What is required:
Examine each line of the data, and copy the ones containing "computer".

★ ★ ★ ★ ★

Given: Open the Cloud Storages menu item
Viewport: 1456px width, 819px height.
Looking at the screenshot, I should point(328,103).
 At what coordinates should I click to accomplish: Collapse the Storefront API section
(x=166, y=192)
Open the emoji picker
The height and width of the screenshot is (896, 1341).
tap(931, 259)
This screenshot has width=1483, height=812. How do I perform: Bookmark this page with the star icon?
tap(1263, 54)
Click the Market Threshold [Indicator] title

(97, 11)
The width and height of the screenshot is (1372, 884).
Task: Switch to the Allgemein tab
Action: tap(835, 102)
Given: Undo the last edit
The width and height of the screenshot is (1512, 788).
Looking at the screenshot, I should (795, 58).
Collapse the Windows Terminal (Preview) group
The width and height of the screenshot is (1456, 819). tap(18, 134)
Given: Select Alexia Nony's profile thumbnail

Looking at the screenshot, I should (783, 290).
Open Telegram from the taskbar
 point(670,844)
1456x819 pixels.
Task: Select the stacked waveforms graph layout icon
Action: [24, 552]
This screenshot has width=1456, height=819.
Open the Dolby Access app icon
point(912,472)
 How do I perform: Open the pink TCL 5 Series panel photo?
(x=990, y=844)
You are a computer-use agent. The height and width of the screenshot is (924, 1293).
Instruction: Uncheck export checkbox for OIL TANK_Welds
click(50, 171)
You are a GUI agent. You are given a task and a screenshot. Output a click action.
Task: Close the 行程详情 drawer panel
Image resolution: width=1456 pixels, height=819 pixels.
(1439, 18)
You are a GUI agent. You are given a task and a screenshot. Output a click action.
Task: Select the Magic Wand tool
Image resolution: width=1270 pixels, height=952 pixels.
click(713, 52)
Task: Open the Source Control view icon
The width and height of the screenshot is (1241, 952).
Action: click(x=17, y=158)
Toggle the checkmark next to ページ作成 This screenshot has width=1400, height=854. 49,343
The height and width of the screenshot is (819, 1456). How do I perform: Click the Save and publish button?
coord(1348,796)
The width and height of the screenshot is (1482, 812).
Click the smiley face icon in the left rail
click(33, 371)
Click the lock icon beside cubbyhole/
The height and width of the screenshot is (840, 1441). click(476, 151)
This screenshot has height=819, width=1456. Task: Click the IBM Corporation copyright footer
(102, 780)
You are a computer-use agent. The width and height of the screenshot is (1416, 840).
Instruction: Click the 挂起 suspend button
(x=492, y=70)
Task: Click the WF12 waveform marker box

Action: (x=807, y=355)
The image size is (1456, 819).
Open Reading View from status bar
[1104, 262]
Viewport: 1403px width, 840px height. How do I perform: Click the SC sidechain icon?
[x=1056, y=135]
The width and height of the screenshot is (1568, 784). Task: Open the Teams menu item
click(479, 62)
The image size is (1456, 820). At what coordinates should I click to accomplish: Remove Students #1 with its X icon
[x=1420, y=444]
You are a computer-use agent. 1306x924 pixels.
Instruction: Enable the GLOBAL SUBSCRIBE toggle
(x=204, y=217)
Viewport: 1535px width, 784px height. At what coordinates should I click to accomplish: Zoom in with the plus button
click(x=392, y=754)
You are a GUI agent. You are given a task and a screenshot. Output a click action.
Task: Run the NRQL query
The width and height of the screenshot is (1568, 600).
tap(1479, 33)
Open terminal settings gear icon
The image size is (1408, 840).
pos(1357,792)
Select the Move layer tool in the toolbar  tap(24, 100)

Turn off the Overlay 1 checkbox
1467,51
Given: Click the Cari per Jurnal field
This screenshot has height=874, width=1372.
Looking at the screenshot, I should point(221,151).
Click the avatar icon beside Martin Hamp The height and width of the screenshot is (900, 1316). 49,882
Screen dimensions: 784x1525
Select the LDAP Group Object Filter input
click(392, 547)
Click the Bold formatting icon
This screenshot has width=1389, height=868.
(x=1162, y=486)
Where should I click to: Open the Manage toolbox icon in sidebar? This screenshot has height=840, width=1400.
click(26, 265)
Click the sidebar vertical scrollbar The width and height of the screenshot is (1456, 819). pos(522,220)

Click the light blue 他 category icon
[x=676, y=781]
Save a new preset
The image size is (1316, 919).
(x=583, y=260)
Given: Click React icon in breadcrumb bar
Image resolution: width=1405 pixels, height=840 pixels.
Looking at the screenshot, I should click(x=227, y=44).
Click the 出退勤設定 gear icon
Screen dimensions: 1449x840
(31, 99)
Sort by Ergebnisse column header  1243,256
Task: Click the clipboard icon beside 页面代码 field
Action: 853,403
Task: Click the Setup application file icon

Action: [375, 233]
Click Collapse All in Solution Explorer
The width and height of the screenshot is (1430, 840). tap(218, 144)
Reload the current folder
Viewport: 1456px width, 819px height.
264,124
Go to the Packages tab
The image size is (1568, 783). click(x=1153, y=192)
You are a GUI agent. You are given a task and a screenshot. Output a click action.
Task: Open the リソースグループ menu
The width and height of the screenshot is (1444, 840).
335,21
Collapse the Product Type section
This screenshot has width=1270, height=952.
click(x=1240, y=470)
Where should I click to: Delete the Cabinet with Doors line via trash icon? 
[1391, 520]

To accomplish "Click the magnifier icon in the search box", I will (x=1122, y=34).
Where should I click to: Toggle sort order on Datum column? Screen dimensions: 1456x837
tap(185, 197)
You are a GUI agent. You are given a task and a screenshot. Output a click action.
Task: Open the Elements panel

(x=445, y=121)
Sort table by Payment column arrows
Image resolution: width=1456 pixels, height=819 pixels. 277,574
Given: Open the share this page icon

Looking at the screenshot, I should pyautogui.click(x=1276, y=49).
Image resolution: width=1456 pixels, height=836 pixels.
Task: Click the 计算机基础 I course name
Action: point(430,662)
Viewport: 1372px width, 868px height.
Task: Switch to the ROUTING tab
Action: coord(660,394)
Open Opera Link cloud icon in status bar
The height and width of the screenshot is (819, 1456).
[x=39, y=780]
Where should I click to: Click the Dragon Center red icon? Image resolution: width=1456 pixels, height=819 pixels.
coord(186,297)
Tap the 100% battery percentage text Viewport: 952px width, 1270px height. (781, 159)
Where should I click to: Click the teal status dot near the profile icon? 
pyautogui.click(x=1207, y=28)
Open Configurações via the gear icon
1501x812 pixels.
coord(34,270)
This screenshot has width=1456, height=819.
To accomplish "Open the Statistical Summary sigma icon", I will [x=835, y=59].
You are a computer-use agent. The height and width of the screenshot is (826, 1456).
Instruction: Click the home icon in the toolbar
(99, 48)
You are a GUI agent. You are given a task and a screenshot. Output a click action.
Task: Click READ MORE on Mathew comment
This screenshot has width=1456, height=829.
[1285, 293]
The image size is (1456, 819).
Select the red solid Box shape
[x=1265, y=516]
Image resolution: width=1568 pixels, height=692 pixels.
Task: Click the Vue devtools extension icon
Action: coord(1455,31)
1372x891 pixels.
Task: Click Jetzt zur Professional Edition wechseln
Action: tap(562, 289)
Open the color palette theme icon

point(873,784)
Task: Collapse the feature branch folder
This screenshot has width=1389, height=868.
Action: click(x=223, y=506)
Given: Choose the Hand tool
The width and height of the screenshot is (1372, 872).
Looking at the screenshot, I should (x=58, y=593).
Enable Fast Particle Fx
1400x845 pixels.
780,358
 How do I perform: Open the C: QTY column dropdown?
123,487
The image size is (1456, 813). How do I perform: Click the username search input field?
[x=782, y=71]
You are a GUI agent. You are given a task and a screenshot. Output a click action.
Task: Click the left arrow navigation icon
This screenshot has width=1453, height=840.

★ ★ ★ ★ ★

Task solution:
You are a computer-use agent. The height and width of the screenshot is (924, 1293).
You are a computer-use agent. The width and height of the screenshot is (1416, 840).
You are a computer-use agent. 1306x924 pixels.
You are a computer-use agent. The height and width of the screenshot is (826, 1456).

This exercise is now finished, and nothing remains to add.